§ **INFORMATION PROVIDED**
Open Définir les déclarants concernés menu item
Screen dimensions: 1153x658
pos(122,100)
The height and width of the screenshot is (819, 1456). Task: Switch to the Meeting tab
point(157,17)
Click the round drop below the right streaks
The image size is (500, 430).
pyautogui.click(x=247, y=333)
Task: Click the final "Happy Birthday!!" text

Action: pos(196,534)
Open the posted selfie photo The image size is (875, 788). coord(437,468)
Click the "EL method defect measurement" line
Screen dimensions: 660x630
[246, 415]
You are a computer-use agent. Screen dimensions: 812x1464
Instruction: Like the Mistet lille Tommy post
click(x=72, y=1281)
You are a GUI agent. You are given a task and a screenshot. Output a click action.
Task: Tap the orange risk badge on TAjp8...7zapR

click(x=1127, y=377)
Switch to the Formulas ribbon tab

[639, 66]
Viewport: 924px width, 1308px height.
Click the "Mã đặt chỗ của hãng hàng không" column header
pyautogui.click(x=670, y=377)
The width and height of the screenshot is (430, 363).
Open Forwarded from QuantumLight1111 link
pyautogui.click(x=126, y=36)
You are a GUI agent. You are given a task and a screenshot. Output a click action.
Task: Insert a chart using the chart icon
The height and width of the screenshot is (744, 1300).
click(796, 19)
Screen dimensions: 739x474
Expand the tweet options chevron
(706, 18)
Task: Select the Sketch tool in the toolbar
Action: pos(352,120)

§ **WHAT YOU NEED TO DO**
Restate, word for word, the final stretch of the entries above: the line containing "Open Forwarded from QuantumLight1111 link" and every line after it, up to and including the last.

§ **YOUR SOLUTION**
Open Forwarded from QuantumLight1111 link
pyautogui.click(x=126, y=36)
You are a GUI agent. You are given a task and a screenshot. Output a click action.
Task: Insert a chart using the chart icon
The height and width of the screenshot is (744, 1300).
click(796, 19)
Screen dimensions: 739x474
Expand the tweet options chevron
(706, 18)
Task: Select the Sketch tool in the toolbar
Action: pos(352,120)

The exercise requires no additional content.